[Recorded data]

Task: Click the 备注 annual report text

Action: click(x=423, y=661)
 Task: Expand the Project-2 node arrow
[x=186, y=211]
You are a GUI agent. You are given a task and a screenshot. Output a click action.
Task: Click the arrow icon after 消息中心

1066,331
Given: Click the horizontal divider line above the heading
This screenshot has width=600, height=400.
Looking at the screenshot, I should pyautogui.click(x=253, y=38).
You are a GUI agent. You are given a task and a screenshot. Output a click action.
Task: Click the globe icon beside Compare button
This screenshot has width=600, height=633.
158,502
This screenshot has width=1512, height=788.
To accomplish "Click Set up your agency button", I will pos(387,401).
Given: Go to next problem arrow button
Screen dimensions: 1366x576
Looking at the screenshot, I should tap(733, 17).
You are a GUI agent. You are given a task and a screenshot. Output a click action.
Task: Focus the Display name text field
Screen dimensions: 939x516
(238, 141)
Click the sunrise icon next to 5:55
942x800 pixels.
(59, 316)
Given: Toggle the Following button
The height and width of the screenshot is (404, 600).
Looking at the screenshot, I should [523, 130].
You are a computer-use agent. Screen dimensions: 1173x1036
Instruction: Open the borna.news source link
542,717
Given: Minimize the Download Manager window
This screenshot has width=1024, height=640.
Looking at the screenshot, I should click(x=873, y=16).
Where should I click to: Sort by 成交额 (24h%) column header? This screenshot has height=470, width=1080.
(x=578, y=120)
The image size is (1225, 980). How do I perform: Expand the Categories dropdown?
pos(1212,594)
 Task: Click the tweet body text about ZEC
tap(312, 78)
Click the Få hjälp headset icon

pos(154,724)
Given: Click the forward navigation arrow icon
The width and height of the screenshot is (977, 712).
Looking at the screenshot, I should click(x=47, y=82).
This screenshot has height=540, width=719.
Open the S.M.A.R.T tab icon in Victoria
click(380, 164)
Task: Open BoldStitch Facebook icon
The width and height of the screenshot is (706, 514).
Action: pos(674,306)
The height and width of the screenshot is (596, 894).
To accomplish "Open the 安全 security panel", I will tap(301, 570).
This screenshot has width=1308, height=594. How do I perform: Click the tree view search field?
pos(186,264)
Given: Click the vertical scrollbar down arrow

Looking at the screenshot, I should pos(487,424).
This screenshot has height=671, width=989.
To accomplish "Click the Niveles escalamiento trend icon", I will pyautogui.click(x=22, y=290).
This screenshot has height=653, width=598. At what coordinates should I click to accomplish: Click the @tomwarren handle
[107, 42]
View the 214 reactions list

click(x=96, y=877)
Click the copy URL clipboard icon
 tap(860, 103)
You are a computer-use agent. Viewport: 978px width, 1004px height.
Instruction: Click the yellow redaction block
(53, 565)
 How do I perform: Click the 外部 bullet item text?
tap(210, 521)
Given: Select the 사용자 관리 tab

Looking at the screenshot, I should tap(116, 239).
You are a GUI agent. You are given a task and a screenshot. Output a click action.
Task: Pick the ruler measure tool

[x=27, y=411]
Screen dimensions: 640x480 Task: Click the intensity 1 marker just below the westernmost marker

Goal of the exercise>
Every record, restated word for word, should make up your reply.

Solution>
Task: Click the 备注 annual report text

Action: click(x=423, y=661)
 Task: Expand the Project-2 node arrow
[x=186, y=211]
You are a GUI agent. You are given a task and a screenshot. Output a click action.
Task: Click the arrow icon after 消息中心

1066,331
Given: Click the horizontal divider line above the heading
This screenshot has width=600, height=400.
Looking at the screenshot, I should pyautogui.click(x=253, y=38).
You are a GUI agent. You are given a task and a screenshot. Output a click action.
Task: Click the globe icon beside Compare button
This screenshot has width=600, height=633.
158,502
This screenshot has width=1512, height=788.
To accomplish "Click Set up your agency button", I will pos(387,401).
Given: Go to next problem arrow button
Screen dimensions: 1366x576
Looking at the screenshot, I should tap(733, 17).
You are a GUI agent. You are given a task and a screenshot. Output a click action.
Task: Focus the Display name text field
Screen dimensions: 939x516
(238, 141)
Click the sunrise icon next to 5:55
942x800 pixels.
(59, 316)
Given: Toggle the Following button
The height and width of the screenshot is (404, 600).
Looking at the screenshot, I should [523, 130].
You are a computer-use agent. Screen dimensions: 1173x1036
Instruction: Open the borna.news source link
542,717
Given: Minimize the Download Manager window
This screenshot has width=1024, height=640.
Looking at the screenshot, I should click(x=873, y=16).
Where should I click to: Sort by 成交额 (24h%) column header? This screenshot has height=470, width=1080.
(x=578, y=120)
The image size is (1225, 980). How do I perform: Expand the Categories dropdown?
pos(1212,594)
 Task: Click the tweet body text about ZEC
tap(312, 78)
Click the Få hjälp headset icon

pos(154,724)
Given: Click the forward navigation arrow icon
The width and height of the screenshot is (977, 712).
Looking at the screenshot, I should click(x=47, y=82).
This screenshot has height=540, width=719.
Open the S.M.A.R.T tab icon in Victoria
click(380, 164)
Task: Open BoldStitch Facebook icon
The width and height of the screenshot is (706, 514).
Action: pos(674,306)
The height and width of the screenshot is (596, 894).
To accomplish "Open the 安全 security panel", I will tap(301, 570).
This screenshot has width=1308, height=594. How do I perform: Click the tree view search field?
pos(186,264)
Given: Click the vertical scrollbar down arrow

Looking at the screenshot, I should pos(487,424).
This screenshot has height=671, width=989.
To accomplish "Click the Niveles escalamiento trend icon", I will pyautogui.click(x=22, y=290).
This screenshot has height=653, width=598. At what coordinates should I click to accomplish: Click the @tomwarren handle
[107, 42]
View the 214 reactions list

click(x=96, y=877)
Click the copy URL clipboard icon
 tap(860, 103)
You are a computer-use agent. Viewport: 978px width, 1004px height.
Instruction: Click the yellow redaction block
(53, 565)
 How do I perform: Click the 外部 bullet item text?
tap(210, 521)
Given: Select the 사용자 관리 tab

Looking at the screenshot, I should tap(116, 239).
You are a GUI agent. You are given a task and a screenshot. Output a click action.
Task: Pick the ruler measure tool

[x=27, y=411]
Screen dimensions: 640x480 Task: Click the intensity 1 marker just below the westernmost marker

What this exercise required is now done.